Dhurandhar et al., 2013 [45]	United States	Long-term administration of ghrelin agonist LY444711	Long-term treatment with a ghrelin agonist has a similar neurocognitive benefit to caloric restriction in AD model mice.	Neuroendocrine, metabolic hormones affect age-related cognitive decline.

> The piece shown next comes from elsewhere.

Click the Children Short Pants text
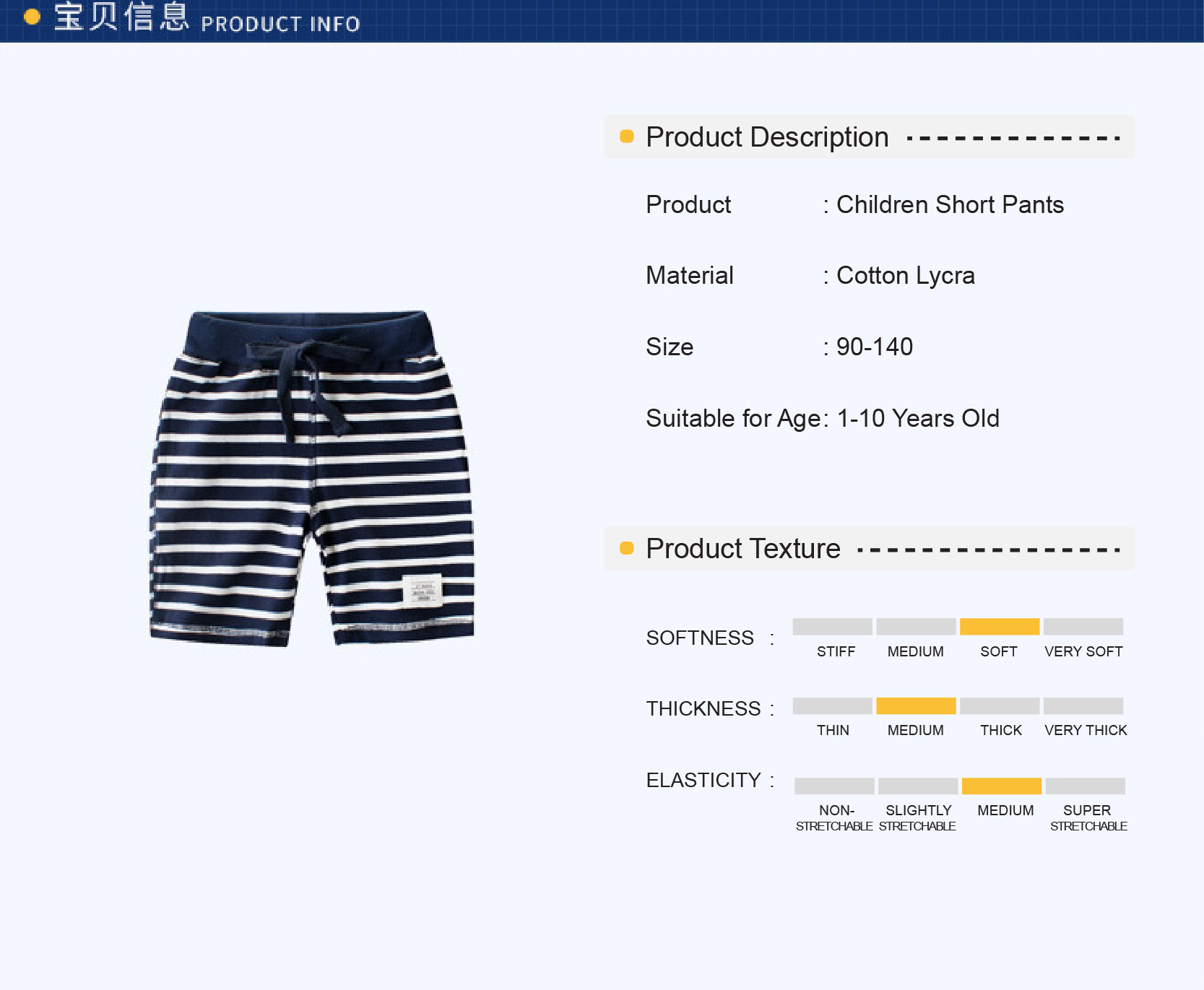The image size is (1204, 990). tap(950, 204)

The studies discussed indicate a multifaceted approach to using ghrelin as a means to treat Alzheimer's disease. While some studies do not report alterations in the beta-amyloid levels in the hypothalamic nuclei and hippocampal dentate gyri, beneficial neurocognitive effects appeared consistent throughout.

Limitations

The limitations of assessing the neurocognitive benefit of one hormone within the limbic system can be extensive. One challenge is designing a proper research trial to fully and accurately assess a measurable outcome. Another challenge falls on isolating any confounders, as high or low levels of ghrelin often imply comorbidity with gastrointestinal pathology. Since ghrelin is produced in large quantities in the stomach, Helicobacter pylori positive patients have shown decreased plasma levels of circulating ghrelin [4]. Therefore, in conducting a clinical trial, selecting the appropriate subjects requires extensive testing. Innovative measures regarding ghrelin therapy should also be taken into consideration. By using different treatment modalities, researchers may find more comparable results compared to what has already been measured in mice. For instance, testing with a ghrelin agonist or reuptake inhibitor may provide sufficient levels capable of producing a short-term cognitive benefit. In contrast, using caloric deprivation to increase endogenous levels of ghrelin may not be adequate to produce a similar quantifiable outcome (in the short term). Ultimately, additional human studies with a wide array of treatment regimens may offer the greatest insight into the full neurocognitive potential of ghrelin.

Conclusions

Based on the available data by search parameters, the research team concluded that ghrelin has a neurocognitive effect by way of the GHS-R within the hippocampus. Furthermore, ghrelin has shown the ability to interact with multiple signaling pathways within the hippocampal dentate gyrus. Additional investigation with a meta-analysis of patients placed on long-term supplemental ghrelin therapy and caloric restrictive diets may provide the best insight into the neurocognitive effects of ghrelin. Nevertheless, these preliminary results in mice may be of great importance to patients battling a neurological disease, such as Alzheimer's disease. This review, in particular, warrants further investigation into the potential therapeutic benefits and implications of ghrelin as a neurocognitive agent.